▶ **Selected extract**:
The Financial Woes of the Single Life

It is a truth universally acknowledged that a single woman in possession of no fortune must be in want of a retirement plan. As a 40something person, I find myself thinking about my future from time to time, and worrying a bit about what exactly will happen to me. Now, none of us have the answer to this but God, so that concern isn’t relegated only to singles and only to women. However, singles, and especially single women, do seem to have more cause for concern.

According to this 2021 Retirement Confidence Survey, single women tend to be in the worst financial position going into retirement by quite a large percent. Single men also fall behind their married counterparts. It is a genuine concern. The survey doesn’t go into the causes of this, just the reality of its existence.

Now I realize that I have lived my life in a rather nontraditional way, and my finances have reflected that. I paid my own way through college and graduate school and am still paying off the loans of the latter. I traveled quite a bit, though much of that was done incredibly cheaply or even for free as a chaperone for school trips. I changed jobs in the wrong financial direction (going from higher to lower paying ones) in order to find better life balance, physical and mental health, and be near my family (I still do not regret this trade off).

On top of these individual decisions, however, are factors that have impacted my finances merely from being a single woman all these years.

(Stored records)
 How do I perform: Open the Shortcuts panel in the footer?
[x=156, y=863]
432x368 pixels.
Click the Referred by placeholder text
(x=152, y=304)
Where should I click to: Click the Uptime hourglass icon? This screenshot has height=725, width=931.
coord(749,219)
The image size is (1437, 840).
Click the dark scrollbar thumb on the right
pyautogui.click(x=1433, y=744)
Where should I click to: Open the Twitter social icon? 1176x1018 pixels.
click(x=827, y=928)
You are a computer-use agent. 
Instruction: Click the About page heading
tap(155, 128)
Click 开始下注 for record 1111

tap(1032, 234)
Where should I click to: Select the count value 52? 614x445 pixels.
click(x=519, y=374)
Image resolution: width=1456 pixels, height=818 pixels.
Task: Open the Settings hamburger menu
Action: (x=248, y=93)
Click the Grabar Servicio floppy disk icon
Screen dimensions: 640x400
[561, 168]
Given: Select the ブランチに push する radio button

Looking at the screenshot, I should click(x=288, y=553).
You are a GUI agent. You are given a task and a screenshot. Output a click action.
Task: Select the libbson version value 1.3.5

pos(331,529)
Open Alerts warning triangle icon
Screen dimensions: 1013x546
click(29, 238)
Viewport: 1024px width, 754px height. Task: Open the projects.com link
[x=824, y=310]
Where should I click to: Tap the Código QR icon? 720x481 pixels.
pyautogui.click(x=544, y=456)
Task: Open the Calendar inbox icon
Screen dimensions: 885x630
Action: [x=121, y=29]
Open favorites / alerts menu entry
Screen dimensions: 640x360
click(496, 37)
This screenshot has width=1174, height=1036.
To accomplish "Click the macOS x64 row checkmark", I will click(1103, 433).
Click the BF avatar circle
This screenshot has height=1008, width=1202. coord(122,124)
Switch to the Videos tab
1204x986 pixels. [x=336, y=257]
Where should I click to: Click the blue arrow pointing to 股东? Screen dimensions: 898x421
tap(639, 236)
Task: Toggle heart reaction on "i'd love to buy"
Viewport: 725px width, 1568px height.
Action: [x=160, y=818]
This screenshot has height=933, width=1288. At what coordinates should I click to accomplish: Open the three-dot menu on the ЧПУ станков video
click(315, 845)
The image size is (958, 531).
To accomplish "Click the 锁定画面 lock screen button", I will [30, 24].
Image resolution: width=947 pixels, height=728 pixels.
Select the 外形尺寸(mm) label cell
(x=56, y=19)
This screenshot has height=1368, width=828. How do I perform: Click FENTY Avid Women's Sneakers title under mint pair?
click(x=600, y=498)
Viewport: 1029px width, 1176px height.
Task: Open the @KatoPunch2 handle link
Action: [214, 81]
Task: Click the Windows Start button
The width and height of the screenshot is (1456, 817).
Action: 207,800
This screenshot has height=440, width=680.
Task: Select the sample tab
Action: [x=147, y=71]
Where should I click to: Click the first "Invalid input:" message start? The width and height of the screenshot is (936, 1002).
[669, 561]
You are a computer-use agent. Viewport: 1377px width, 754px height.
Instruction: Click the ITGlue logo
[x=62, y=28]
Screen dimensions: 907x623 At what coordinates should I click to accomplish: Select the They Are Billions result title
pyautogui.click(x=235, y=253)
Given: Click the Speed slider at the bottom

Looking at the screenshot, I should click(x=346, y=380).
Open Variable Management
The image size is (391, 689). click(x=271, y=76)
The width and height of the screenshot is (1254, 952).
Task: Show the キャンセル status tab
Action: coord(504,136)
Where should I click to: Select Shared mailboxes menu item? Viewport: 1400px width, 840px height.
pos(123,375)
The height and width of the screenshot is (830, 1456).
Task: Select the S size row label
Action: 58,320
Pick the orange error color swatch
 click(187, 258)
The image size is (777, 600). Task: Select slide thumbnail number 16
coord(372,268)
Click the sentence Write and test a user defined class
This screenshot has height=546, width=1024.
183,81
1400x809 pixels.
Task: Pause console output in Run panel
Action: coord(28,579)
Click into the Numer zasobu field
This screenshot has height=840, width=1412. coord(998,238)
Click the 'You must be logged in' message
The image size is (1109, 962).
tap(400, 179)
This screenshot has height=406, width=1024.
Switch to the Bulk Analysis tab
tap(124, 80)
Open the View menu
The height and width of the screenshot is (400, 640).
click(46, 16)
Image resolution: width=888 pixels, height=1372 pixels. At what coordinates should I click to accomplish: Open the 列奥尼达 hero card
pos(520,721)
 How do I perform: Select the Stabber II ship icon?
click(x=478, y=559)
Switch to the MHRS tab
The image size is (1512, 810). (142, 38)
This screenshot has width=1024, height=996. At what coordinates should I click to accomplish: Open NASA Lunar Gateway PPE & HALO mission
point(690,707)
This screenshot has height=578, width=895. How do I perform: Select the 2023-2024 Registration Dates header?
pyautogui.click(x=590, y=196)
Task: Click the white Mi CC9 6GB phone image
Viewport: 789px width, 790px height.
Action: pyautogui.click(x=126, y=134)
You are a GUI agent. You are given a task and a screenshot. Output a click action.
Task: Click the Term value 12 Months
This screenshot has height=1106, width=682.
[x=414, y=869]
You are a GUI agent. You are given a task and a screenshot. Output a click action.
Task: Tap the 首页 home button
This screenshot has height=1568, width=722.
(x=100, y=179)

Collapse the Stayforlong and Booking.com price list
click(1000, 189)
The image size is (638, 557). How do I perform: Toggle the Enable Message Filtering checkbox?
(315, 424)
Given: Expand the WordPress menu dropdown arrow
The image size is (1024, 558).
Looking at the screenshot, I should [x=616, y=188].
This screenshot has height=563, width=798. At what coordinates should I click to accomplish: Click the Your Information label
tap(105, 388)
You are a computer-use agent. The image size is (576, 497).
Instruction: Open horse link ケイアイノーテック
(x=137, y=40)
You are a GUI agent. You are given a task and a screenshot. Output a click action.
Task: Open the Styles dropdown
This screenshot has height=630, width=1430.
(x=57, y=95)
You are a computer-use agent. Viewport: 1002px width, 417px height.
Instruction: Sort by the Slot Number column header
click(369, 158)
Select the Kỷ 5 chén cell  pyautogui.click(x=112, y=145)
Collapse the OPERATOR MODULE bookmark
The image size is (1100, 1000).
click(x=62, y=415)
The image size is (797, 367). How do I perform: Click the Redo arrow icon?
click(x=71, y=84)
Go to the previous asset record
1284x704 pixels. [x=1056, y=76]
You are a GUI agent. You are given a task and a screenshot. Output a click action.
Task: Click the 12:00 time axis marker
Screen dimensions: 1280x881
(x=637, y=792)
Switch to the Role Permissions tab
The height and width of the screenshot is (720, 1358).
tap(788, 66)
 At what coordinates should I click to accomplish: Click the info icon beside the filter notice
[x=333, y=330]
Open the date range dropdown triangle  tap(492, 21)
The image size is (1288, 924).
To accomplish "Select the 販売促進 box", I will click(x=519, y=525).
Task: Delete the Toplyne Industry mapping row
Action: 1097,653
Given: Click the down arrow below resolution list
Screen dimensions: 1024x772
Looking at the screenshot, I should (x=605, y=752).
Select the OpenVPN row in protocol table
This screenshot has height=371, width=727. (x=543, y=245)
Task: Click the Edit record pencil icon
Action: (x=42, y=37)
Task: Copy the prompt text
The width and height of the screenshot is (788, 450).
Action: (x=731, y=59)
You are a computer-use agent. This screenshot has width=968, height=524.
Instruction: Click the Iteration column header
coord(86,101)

▶ **Tasks for this exercise**:
1. Answer these questions about the piece on the financial woes of the single life, one per line:
(a) In what year was the cited Retirement Confidence Survey conducted?
(b) The writer is still paying off loans from which stage of schooling?
(c) In what role did the writer sometimes travel for free?
2. List every reason the piece on the financial woes of the single life gives for the writer's move from higher-paying to lower-paying jobs.

▶ **Answers to the exercises**:
1.
(a) 2021
(b) Graduate school
(c) As a chaperone for school trips

2.
- Better life balance
- Physical and mental health
- Being near family